Saturday, March 17, 2012

Formerly a Sad Single #1 - Journey to Contentment


So why do I have a section titled "Formerly a sad single?" Well, I once viewed singleness as the bane of my existence. I thought God was punishing me, and was determined to figure out why. I'm still single today, but I am learning to – dare I say it – ENJOY my singleness.

My parents were married when they were in college, and I assumed I would have a similar story. So when I found myself with a Master’s degree, and no prospects of a husband, I felt lost. I had imagined that I would be starting my adult life as a married woman, and wasn't sure what to do with my single fate.

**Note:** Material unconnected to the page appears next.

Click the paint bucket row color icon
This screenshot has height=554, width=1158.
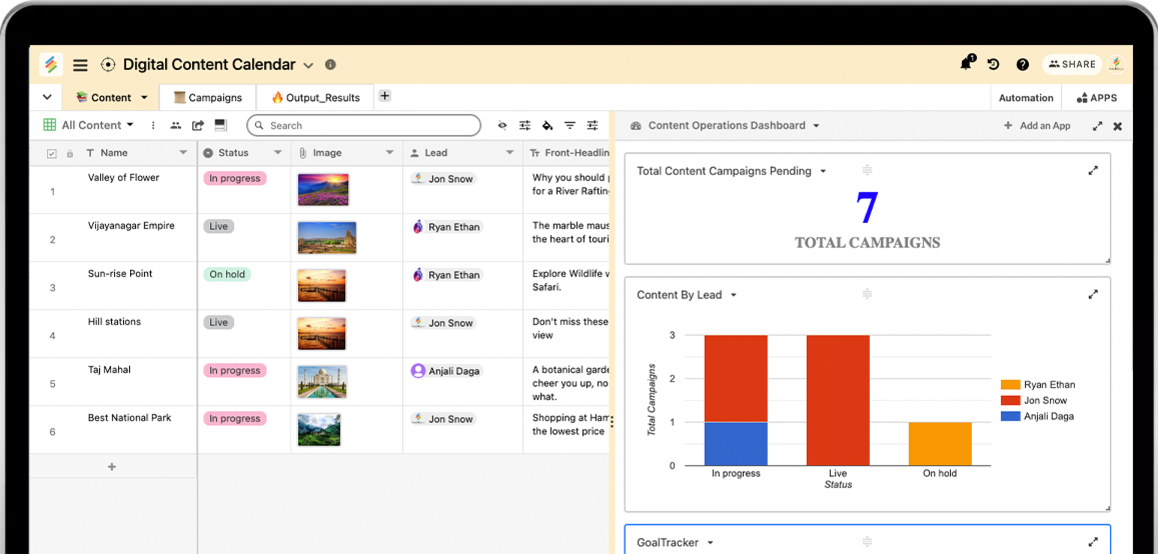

Friday nights consisted of listening to love songs, while crying into a pint of Haagen Dazs. Saturday nights were spent poring through the pages of bridal magazines, planning a wedding  that I could only pray would happen sooner than later. It was miserable to go day after day thinking about how no one had chosen me. No one deemed me good enough to be a wife. The thought of being single forever began to haunt me. I felt alone. I felt stuck - because after all, life didn’t really start until you met your life partner, right? 

Today, at age 34, my single life is different. I am enjoying my life. I am enjoying my friendships.  I am living. I still want to be married, and I definitely still have days when I cry out to God and ask “When?” But those are usually just fleeting moments. Most days I appreciate my single experience. I appreciate being able to manage/spend my money how I want without having to consider someone else. I love to cook. But, I appreciate the days when I can come home from work exhausted and have cereal for dinner, without anyone expecting me to produce a meal. In the winter time, I don’t feel the pressure to keep my legs shaved, because no one else sees them. :-) I can plan vacations on a whim. I can go wherever I want, whenever, without checking first with a spouse, and without worrying about securing a babysitter. See, there’s lots to enjoy about the single life.

There were a series of turning points that led me to where I am now. If I went into all of them, this post would be never ending. I will say that God was a part of each turning point that led me to a healthy view of my singleness. In future posts, I hope to encourage those who may be where I once was. I will also share my struggles and how I work through them.